Over the past four days, public and private officials have closed sections of Norton Point and East Beach to four-wheel-drive vehicles to protect newly hatched piping plover chicks and nests with eggs yet to hatch.
In Massachusetts, the piping plover is a threatened species. After hatching, the chicks take about 30 days before they fly, making them vulnerable to the tires of four-wheel-drive vehicles driving along a beach.
County manager E. Winn Davis said both the eastern and western ends of Norton Point Beach were closed to vehicles at 7:30 a.m. yesterday.
Mr. Davis said the western closure is aimed at protecting four piping plovers that have hatched from a nest about a half-mile east of the entrance. The closure will be in effect for at least a month.
The Wasque end of the beach was closed yesterday afternoon to protect two more nests, with eggs that had yet to hatch. Mr. Davis said he did not know how many eggs were in each nest. He anticipates the closure on the eastern end of the beach may last 45 days, which would include time for the plover chicks to hatch and fledge.
On Saturday, The Trustees of Reservations closed vehicular access on a half-mile stretch of East Beach. Trustees shorebird biologist Kate Conde said the closed stretch starts about 400 to 500 yards south of the Dike Bridge and continues to Wasque.

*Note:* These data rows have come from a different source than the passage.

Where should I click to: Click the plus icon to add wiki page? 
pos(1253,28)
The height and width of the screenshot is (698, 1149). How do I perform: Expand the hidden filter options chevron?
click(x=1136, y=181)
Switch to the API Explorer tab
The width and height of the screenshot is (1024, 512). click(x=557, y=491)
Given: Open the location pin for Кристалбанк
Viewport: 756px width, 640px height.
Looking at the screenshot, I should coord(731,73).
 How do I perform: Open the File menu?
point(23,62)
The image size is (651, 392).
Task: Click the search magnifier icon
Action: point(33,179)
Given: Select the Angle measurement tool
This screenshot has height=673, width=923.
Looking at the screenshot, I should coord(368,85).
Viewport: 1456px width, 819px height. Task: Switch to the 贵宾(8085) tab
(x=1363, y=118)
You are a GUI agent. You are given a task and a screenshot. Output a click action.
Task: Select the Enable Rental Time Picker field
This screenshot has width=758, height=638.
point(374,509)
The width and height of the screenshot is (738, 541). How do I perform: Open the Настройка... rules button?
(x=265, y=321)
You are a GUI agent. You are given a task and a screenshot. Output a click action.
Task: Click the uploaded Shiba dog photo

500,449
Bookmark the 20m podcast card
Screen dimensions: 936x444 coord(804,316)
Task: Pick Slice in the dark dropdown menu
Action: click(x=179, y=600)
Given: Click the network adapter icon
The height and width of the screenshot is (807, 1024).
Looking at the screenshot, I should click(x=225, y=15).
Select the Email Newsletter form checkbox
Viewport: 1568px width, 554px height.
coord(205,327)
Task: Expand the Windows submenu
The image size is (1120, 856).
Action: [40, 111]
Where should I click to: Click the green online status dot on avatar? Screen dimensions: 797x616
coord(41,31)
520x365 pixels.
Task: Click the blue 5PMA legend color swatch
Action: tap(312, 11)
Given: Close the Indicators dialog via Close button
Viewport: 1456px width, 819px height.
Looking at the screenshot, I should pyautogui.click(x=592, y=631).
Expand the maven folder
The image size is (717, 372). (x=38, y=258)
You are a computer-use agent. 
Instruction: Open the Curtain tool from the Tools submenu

The closures are designed to protect four chicks that have hatched and have headed for the wrack line along East Beach, as well as three nests, each containing four eggs, elsewhere on East Beach, near Swan Pond and near Poucha Pond. Ms. Conde said she anticipates the eggs will hatch in the next four to five days.
The good news for four-wheel-drive beach-goers this year is that the plovers have placed all their nests south of the Dike Bridge, leaving all of Cape Pogue open to vehicular traffic.
Another nest, with an undetermined number of eggs, has been found on State Beach, which the county manages for the state. Although four-wheel-drive vehicles are not allowed on that beach, Mr. Davis said steps will be taken to protect the nest from pedestrian traffic.